Confidence reigns king for Marcus King

Frontman of The Marcus King Band speaks on his love for music, performance, and confidence from his career.




Austin J. Yerington, Arts Reporter

The rock, blues, and soul group The Marcus King Band is coming to the Englert Theatre on Thursday. After spending more than half his life on the stage, the band’s front man Marcus King is ready to give the crowd what it wants.

King performed for the first time when he was eight years old at his family-run church. King said he views music as his life; however, he has struggled with the confidence needed for performing on stage throughout his life.

“I’ve heard the term ‘introverted extrovert.’ I think that sums me up pretty good,” King said. “It’s a different persona that, if you’re a closed-off person, you have to take on this different persona when you’re onstage to kind of protect yourself a bit.”

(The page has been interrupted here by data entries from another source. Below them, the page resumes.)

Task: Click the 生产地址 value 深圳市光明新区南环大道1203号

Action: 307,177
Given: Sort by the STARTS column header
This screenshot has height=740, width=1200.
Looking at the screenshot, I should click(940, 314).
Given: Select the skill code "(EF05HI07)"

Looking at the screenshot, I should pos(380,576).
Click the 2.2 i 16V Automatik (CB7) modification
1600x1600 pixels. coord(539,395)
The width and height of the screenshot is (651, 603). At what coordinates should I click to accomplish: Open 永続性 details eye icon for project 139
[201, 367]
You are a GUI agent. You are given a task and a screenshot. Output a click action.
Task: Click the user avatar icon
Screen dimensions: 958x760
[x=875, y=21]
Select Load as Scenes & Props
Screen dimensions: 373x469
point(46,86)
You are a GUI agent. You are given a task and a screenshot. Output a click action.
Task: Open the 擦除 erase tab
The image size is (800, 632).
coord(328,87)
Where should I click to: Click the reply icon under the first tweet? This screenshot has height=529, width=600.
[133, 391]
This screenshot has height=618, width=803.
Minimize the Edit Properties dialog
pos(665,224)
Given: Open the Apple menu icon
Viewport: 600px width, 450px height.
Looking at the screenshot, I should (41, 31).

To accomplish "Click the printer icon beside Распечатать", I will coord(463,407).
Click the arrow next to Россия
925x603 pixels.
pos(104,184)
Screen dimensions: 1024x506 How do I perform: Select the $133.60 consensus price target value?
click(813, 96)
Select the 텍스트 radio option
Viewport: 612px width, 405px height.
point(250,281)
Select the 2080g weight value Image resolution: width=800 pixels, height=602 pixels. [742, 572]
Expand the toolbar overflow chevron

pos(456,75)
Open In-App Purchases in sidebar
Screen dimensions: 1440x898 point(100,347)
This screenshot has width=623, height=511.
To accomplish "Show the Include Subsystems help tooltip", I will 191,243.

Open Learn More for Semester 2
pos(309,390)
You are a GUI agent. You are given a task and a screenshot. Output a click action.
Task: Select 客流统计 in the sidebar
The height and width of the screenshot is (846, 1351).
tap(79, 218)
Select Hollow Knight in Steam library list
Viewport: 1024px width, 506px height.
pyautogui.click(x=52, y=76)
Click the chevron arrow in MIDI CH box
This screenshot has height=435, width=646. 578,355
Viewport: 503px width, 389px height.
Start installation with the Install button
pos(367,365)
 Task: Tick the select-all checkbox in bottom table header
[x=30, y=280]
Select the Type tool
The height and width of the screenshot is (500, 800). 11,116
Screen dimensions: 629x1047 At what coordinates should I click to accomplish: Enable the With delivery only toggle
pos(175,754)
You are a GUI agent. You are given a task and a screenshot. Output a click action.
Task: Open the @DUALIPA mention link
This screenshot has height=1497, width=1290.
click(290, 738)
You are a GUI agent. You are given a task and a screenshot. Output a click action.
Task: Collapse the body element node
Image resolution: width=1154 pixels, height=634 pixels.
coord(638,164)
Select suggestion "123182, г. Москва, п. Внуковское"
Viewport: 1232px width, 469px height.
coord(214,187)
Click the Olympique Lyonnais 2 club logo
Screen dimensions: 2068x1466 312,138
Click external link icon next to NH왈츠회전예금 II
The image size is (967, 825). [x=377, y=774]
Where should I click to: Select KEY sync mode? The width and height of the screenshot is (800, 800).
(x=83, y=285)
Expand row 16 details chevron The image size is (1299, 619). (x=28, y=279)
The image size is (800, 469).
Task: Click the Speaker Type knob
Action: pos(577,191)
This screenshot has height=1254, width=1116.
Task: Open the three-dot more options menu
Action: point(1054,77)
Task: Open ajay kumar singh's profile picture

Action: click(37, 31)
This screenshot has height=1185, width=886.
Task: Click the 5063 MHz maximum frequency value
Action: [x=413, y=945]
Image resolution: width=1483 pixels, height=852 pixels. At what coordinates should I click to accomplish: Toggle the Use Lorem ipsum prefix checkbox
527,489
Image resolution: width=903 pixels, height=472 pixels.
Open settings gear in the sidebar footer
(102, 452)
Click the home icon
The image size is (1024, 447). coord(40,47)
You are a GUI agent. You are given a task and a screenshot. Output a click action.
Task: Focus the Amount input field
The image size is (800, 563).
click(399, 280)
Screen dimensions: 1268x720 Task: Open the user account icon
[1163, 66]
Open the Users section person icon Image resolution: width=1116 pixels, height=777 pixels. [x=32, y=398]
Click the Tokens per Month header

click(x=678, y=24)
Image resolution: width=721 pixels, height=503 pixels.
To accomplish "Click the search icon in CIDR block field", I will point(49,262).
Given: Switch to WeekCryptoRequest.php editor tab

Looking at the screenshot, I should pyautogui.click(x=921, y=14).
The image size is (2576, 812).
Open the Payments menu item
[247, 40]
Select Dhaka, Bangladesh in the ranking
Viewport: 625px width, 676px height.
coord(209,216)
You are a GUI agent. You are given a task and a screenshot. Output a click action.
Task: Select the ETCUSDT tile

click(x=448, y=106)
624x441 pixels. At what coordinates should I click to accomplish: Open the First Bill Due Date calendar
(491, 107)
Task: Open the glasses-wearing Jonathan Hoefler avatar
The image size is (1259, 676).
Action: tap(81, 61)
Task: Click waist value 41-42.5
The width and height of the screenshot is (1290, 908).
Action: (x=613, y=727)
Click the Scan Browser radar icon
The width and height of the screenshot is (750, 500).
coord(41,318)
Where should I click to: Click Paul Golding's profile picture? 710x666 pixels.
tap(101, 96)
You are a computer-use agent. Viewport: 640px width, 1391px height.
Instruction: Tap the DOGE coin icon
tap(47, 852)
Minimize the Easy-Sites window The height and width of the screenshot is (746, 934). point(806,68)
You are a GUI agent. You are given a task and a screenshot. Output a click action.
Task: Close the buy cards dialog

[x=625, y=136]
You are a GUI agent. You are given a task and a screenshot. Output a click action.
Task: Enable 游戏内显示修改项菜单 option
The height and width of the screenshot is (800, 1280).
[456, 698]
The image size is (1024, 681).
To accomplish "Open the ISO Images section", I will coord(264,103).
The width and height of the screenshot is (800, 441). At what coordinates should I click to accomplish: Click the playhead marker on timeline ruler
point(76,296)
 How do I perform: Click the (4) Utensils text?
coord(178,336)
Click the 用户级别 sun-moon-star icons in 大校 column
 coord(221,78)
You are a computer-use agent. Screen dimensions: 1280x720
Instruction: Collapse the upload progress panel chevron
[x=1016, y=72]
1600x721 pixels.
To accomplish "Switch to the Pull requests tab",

King grew up with music playing a key role in his life. His father and his grandfather showed him many influential artists, such as Aretha Franklin, Merle Haggard, and Otis Redding.

When hearing songs from King’s band or his upcoming first solo album, El Dorado, listeners will encounter something that sounds both nostalgic yet innovative. King now offers a fresh take on a vintage sound with his music.

But since the creation of The Marcus King Band, King has found his new role as front man all about attitude and a level of confidence that always drew him to music.

“What I was drawn to as a kid were people who would go onstage and really handle a crowd and a room,” King said. “I just could never imagine having that kind of confidence, but later finding out a lot of that confidence stemmed from complete stage fright and just going out there and doing it to show it that it’s not going to control you, but the other way around.”

King started playing professionally at an early age with many of his biggest life lessons coming from club shows at 15 and 16 years old. These early experiences have stuck with the now 23 year-old artist.

“I take a lot of that club scene mentality into the shows now,” King said. “You have got to be able to work that crowd and read the room and give them what they want to hear, while at the same time trying to follow an agenda, so that’s why my set list are guidelines.”

Related: Emily Wolfe talks her journey to the stage, becoming friends with her songs, and rock in 2019

Even with his natural shyness and closed off behavior, King has a deep love for doing the opposite onstage, and he said he wouldn’t have it any other way.

“It’s just what makes me feel good. It’s therapy for me,” King said. “It’s all I really know, and all I really know how to express myself. It’s just a feeling that you chase. It’s a kind of adrenaline that I don’t think any drug could quite replicate the feeling you get from putting music in the air like that.”